═════ Entries shown
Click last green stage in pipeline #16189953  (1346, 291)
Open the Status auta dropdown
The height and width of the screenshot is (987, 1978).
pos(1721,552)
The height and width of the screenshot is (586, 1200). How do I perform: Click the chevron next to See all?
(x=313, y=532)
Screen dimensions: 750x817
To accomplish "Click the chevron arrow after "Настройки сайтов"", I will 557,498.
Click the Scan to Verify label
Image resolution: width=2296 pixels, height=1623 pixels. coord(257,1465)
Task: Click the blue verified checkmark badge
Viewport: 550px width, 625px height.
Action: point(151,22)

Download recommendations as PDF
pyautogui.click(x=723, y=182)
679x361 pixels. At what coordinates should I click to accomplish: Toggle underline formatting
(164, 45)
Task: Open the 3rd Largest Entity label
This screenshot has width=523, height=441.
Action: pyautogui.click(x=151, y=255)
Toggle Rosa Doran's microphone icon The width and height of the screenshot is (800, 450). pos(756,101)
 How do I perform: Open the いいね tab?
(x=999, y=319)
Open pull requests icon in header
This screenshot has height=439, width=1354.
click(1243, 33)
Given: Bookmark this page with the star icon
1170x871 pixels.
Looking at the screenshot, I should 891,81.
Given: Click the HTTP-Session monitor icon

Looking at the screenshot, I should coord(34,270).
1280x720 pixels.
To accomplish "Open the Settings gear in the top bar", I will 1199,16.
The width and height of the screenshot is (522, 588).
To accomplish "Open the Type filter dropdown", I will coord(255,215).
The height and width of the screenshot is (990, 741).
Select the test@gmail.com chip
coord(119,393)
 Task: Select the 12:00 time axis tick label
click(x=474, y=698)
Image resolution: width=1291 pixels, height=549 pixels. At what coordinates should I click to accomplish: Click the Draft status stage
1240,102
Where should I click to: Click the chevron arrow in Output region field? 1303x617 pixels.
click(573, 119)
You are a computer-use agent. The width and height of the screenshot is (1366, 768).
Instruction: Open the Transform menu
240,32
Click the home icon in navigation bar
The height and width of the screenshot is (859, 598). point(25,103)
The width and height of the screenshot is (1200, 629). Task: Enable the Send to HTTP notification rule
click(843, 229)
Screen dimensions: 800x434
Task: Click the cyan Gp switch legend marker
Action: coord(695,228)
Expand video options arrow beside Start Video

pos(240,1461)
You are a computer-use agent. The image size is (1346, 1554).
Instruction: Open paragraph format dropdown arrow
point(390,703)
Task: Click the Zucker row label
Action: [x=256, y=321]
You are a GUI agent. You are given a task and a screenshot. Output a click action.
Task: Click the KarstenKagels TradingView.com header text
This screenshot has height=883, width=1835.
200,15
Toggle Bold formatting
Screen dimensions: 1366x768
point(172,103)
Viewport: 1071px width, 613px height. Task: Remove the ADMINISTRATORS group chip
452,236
══════════
## Given exercise
Copy all of the records above verbatim.

## Solution to the exercise
Click last green stage in pipeline #16189953  (1346, 291)
Open the Status auta dropdown
The height and width of the screenshot is (987, 1978).
pos(1721,552)
The height and width of the screenshot is (586, 1200). How do I perform: Click the chevron next to See all?
(x=313, y=532)
Screen dimensions: 750x817
To accomplish "Click the chevron arrow after "Настройки сайтов"", I will 557,498.
Click the Scan to Verify label
Image resolution: width=2296 pixels, height=1623 pixels. coord(257,1465)
Task: Click the blue verified checkmark badge
Viewport: 550px width, 625px height.
Action: point(151,22)

Download recommendations as PDF
pyautogui.click(x=723, y=182)
679x361 pixels. At what coordinates should I click to accomplish: Toggle underline formatting
(164, 45)
Task: Open the 3rd Largest Entity label
This screenshot has width=523, height=441.
Action: pyautogui.click(x=151, y=255)
Toggle Rosa Doran's microphone icon The width and height of the screenshot is (800, 450). pos(756,101)
 How do I perform: Open the いいね tab?
(x=999, y=319)
Open pull requests icon in header
This screenshot has height=439, width=1354.
click(1243, 33)
Given: Bookmark this page with the star icon
1170x871 pixels.
Looking at the screenshot, I should 891,81.
Given: Click the HTTP-Session monitor icon

Looking at the screenshot, I should coord(34,270).
1280x720 pixels.
To accomplish "Open the Settings gear in the top bar", I will 1199,16.
The width and height of the screenshot is (522, 588).
To accomplish "Open the Type filter dropdown", I will coord(255,215).
The height and width of the screenshot is (990, 741).
Select the test@gmail.com chip
coord(119,393)
 Task: Select the 12:00 time axis tick label
click(x=474, y=698)
Image resolution: width=1291 pixels, height=549 pixels. At what coordinates should I click to accomplish: Click the Draft status stage
1240,102
Where should I click to: Click the chevron arrow in Output region field? 1303x617 pixels.
click(573, 119)
You are a computer-use agent. The width and height of the screenshot is (1366, 768).
Instruction: Open the Transform menu
240,32
Click the home icon in navigation bar
The height and width of the screenshot is (859, 598). point(25,103)
The width and height of the screenshot is (1200, 629). Task: Enable the Send to HTTP notification rule
click(843, 229)
Screen dimensions: 800x434
Task: Click the cyan Gp switch legend marker
Action: coord(695,228)
Expand video options arrow beside Start Video

pos(240,1461)
You are a computer-use agent. The image size is (1346, 1554).
Instruction: Open paragraph format dropdown arrow
point(390,703)
Task: Click the Zucker row label
Action: [x=256, y=321]
You are a GUI agent. You are given a task and a screenshot. Output a click action.
Task: Click the KarstenKagels TradingView.com header text
This screenshot has height=883, width=1835.
200,15
Toggle Bold formatting
Screen dimensions: 1366x768
point(172,103)
Viewport: 1071px width, 613px height. Task: Remove the ADMINISTRATORS group chip
452,236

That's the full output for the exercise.